TEXT TO READ:
##############################

Who’s Checking the Numbers? Examining Oversight in Electricity Procurement
Connecticut’s energy problems aren’t new, in fact the prices we pay for energy began to seriously diverge from the prices quoted on the ISO-NE in 2006, and twice a year for the last twenty years, Connecticut’s utilities have signed electricity contracts committing to rates which not only significantly exceed the cost of electricity on our wholesale market, but also dramatically exceed estimates of average returns on energy futures and forwards in other markets as well. We should expect supplied energy to cost more than it does on the spot market, covering price volatility risk isn’t free, but should it cost forty percent more? What about two hundred and forty percent more like it did in the Spring of 2023? Each of these expensive contracts has been approved by the Public Utility Regulatory Authority (PURA) or its predecessor, the DPUC.
Given the history of high prices in Connecticut, it seems fair to ask: what sort of checks are in place to make sure that the energy that is purchased is priced fairly? How rigorously are those checks implemented? After receiving a response to a Freedom of Information Act request that I filed, the short answer appears to be that the legally mandated due diligence which is meant to protect us from over-priced electricity is not being done. Read on for the long answer.
The Connecticut general statute, the codified collection of our legislature’s laws, indicates that electricity must be purchased by regulated utilities in a way that reduces its average cost while also minimizing the volatility of that cost. To ensure that these goals are met, the statute also requires PURA to generate a procurement plan on an annual basis.
“On or before January 1, 2012, and annually thereafter, the procurement manager of the Public Utilities Regulatory Authority… shall develop a plan for the procurement of electric generation services and related wholesale electricity market products that will enable each electric distribution company to manage a portfolio of contracts to reduce the average cost of standard service while maintaining standard service cost volatility within reasonable levels.”
This plan needs to cover not only the purchase of electricity but other wholesale costs, like capacity, ancillary services, and renewable portfolio standards related expenses. Conventionally, each of these different costs would be handled through a different contract as they are purchased from different entities, but Connecticut has historically relied on ‘full requirements’ contracts, which require a go-between entity, typically a wholesale supplier, to handle the purchasing of the different contracts and to then sell them to the utility as a bundled product.
This is convenient for the utilities, United Illuminating does not maintain the staff to handle its own purchasing, but it is bad for transparency. The public only sees the total cost of the bundling in the public record and is given no sense of how much the different components of the electricity cost. It also dramatically reduces the flexibility that the utilities have in shopping for the lowest energy prices. Constricting the utility’s electricity purchasing in this way has the potential to inflate prices as the go-between entities, wholesale suppliers, could incorporate substantial premiums into the prices they charge.

##############################

DATA SHOWN:
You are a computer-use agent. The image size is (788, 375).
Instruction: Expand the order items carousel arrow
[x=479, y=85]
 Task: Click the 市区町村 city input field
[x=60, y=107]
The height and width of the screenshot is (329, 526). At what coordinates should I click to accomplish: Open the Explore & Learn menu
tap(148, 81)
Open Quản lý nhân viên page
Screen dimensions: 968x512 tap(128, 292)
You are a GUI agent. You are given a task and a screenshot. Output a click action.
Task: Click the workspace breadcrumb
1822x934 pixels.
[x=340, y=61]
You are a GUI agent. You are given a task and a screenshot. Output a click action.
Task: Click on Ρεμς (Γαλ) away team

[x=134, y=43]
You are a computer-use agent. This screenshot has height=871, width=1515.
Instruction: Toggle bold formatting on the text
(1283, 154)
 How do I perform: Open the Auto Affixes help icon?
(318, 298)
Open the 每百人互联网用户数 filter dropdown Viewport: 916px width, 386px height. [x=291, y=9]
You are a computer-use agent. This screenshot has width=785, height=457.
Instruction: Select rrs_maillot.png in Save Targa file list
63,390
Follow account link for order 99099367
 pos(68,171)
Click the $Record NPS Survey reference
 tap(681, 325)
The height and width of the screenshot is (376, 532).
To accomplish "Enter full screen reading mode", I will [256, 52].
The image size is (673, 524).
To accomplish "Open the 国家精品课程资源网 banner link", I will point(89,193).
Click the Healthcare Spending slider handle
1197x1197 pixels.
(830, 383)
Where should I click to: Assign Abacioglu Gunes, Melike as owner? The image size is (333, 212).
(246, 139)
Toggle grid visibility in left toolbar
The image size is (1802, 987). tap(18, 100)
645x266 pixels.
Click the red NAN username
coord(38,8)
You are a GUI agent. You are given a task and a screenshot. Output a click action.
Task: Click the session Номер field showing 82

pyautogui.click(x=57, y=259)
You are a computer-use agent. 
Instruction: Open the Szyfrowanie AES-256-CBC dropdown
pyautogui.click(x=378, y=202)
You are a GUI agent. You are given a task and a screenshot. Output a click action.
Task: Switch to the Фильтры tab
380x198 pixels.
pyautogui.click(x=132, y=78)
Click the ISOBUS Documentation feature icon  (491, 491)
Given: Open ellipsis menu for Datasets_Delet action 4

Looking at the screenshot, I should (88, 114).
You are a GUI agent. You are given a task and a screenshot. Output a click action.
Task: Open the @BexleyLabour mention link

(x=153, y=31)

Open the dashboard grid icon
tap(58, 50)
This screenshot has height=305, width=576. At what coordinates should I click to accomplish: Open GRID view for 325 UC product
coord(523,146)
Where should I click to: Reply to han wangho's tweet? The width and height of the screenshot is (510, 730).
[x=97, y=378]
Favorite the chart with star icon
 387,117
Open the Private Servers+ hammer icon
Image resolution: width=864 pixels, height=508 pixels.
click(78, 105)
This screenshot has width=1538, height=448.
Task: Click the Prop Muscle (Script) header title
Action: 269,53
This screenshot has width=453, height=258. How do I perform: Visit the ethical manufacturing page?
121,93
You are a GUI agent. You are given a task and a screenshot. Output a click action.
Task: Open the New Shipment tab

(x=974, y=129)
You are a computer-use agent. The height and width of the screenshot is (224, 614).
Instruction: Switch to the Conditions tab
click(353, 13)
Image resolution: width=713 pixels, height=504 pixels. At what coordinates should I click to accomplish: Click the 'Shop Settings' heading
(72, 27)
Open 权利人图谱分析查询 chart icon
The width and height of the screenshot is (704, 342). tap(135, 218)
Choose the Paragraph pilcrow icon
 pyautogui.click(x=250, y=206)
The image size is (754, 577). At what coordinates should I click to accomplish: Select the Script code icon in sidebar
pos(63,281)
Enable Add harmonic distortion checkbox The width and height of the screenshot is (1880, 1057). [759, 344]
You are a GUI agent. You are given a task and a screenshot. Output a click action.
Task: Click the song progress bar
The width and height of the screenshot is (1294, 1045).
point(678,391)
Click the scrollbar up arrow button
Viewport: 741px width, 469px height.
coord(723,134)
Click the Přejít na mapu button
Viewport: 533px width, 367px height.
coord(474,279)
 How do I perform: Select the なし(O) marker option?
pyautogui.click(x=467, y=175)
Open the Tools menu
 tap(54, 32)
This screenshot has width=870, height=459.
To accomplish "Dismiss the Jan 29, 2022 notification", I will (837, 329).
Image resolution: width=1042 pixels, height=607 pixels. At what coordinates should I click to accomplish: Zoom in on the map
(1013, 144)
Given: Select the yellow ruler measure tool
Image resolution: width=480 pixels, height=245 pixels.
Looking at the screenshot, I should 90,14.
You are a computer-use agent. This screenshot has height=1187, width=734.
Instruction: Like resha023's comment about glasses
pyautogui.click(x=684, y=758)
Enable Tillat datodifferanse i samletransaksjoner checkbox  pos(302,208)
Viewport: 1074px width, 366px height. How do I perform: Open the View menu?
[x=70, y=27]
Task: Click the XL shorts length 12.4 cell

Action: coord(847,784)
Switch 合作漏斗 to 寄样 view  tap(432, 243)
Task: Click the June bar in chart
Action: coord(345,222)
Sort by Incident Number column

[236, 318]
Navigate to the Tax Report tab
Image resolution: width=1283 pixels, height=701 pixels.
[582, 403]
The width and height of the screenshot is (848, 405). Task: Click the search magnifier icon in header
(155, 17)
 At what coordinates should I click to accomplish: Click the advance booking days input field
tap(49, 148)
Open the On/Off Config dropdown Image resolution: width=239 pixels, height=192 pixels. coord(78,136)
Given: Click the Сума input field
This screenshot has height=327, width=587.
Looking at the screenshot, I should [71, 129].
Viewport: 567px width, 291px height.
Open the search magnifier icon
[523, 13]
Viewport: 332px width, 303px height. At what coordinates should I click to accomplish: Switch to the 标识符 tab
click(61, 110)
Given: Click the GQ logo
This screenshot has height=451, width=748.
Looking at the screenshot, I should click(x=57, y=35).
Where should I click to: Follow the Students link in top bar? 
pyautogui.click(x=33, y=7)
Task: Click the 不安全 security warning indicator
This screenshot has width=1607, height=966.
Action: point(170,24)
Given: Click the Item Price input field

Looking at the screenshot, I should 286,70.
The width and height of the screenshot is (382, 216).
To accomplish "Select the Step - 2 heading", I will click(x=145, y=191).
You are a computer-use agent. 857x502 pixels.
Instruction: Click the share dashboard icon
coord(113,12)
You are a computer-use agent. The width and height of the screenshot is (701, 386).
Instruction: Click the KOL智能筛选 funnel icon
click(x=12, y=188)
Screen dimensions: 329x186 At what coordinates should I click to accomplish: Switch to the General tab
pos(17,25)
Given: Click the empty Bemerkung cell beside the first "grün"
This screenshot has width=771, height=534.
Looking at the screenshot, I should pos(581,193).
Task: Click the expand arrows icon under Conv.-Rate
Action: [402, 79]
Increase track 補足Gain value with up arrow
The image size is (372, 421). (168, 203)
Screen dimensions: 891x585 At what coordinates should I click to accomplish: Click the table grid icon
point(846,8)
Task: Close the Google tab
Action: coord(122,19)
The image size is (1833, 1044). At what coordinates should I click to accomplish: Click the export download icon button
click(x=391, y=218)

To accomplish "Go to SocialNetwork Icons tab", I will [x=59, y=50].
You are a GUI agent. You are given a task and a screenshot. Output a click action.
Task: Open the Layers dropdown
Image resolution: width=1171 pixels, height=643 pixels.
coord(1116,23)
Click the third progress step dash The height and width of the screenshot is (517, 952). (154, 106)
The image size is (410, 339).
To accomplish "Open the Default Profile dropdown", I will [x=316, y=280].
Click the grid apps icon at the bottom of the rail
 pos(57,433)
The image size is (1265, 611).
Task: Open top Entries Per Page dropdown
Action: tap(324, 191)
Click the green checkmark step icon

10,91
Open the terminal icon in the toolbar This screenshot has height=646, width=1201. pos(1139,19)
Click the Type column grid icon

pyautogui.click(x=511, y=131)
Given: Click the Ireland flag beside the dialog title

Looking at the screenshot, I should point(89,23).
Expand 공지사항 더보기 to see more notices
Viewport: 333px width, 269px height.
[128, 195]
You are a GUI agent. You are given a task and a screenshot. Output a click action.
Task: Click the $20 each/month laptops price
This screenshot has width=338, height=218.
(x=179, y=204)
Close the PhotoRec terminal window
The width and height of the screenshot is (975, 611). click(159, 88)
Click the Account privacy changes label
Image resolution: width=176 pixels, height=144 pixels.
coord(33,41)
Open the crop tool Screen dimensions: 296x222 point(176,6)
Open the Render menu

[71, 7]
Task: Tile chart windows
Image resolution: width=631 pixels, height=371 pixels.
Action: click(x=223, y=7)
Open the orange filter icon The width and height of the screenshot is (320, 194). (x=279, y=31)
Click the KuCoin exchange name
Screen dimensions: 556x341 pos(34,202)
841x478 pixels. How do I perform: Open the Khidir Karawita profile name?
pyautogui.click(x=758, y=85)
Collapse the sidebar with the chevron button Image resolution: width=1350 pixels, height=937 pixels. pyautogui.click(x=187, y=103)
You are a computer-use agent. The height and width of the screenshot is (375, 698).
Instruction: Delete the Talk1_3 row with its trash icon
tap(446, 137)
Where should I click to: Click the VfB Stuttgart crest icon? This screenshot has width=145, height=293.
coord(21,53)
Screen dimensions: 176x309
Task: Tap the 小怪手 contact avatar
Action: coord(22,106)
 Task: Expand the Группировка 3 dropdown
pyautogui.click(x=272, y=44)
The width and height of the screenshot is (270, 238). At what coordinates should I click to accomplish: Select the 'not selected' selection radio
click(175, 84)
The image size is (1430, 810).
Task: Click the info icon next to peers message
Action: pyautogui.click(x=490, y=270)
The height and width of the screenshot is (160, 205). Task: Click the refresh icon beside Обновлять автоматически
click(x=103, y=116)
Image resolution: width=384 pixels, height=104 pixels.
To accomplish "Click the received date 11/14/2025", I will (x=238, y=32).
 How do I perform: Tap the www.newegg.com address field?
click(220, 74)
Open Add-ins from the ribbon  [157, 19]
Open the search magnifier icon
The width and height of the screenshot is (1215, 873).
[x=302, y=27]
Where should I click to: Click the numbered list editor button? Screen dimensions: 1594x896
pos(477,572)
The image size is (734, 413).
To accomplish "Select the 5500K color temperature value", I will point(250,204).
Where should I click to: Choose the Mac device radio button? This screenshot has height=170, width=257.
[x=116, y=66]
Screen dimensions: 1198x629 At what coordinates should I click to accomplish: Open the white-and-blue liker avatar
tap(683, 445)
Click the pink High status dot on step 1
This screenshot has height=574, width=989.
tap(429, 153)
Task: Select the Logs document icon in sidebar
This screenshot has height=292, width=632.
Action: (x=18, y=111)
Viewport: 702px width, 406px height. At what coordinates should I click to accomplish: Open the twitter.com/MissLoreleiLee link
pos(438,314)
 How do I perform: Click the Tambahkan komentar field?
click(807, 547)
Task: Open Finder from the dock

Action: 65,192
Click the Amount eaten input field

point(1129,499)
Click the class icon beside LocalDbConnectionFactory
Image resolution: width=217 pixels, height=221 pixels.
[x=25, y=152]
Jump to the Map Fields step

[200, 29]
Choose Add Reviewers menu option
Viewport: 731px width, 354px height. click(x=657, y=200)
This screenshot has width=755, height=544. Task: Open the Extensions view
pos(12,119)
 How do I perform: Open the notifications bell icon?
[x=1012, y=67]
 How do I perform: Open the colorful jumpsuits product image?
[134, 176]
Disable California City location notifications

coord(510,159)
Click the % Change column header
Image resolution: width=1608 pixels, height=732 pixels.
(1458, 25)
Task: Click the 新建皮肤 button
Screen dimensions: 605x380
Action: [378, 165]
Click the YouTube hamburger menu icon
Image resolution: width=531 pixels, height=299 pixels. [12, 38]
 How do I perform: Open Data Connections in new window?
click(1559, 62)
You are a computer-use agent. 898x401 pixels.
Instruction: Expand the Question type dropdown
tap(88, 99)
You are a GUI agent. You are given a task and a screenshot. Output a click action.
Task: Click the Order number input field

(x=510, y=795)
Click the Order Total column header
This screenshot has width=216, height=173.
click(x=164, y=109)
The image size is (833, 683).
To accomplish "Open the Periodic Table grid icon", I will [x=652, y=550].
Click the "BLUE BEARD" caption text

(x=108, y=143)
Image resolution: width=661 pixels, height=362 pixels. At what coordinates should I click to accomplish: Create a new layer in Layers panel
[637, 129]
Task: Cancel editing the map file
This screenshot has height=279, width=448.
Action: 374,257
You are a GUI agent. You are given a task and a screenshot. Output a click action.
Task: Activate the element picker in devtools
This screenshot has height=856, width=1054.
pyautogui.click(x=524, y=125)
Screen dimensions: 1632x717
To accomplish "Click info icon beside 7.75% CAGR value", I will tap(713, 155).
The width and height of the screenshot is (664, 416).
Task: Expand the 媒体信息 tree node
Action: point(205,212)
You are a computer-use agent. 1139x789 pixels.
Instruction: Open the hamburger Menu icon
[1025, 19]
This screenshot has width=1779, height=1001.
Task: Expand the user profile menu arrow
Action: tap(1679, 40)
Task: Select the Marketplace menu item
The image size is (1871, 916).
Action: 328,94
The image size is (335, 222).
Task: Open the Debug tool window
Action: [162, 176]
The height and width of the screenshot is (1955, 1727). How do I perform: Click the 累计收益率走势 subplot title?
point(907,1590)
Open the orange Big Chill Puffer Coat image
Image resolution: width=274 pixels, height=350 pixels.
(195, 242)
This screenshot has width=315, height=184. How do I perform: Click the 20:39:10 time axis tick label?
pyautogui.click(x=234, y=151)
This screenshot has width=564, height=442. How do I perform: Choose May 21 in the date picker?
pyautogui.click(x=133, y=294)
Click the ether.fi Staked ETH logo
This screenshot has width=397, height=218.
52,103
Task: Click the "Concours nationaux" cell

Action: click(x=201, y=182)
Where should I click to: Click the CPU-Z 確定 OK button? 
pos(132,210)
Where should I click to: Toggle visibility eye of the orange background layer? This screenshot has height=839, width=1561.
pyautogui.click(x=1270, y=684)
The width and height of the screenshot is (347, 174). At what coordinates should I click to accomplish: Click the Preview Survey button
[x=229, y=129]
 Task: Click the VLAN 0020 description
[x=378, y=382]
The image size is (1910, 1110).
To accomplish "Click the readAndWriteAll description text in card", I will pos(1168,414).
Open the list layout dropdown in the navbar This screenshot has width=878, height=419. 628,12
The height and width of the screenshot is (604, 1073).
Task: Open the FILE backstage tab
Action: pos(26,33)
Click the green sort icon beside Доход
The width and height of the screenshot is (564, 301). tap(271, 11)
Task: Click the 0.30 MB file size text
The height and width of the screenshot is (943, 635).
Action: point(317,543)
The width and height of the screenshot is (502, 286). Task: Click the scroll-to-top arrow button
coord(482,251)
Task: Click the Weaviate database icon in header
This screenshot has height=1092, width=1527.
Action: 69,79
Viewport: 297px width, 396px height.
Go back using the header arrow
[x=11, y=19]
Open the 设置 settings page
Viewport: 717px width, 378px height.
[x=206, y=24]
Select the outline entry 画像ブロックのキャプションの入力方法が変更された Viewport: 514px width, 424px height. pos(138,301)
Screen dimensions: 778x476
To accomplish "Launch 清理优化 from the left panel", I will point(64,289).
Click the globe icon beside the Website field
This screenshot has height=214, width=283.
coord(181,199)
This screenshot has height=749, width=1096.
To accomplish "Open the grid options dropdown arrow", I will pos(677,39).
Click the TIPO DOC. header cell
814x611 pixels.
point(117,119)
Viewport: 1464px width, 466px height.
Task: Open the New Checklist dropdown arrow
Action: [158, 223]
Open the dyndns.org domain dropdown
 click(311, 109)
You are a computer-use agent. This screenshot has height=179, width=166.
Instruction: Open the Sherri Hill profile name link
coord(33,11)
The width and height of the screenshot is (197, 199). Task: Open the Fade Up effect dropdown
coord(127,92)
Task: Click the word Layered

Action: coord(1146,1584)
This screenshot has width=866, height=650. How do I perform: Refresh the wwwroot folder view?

##############################

CHALLENGES:
**A.** According to the electricity procurement article, in what year did the prices Connecticut pays for energy begin to seriously diverge from the prices quoted on the ISO-NE?
**B.** Count the lines of the entries that contain the string "Close", and give only that number.

RESPONSES TO THE EXERCISE:
**A.** 2006

**B.** 2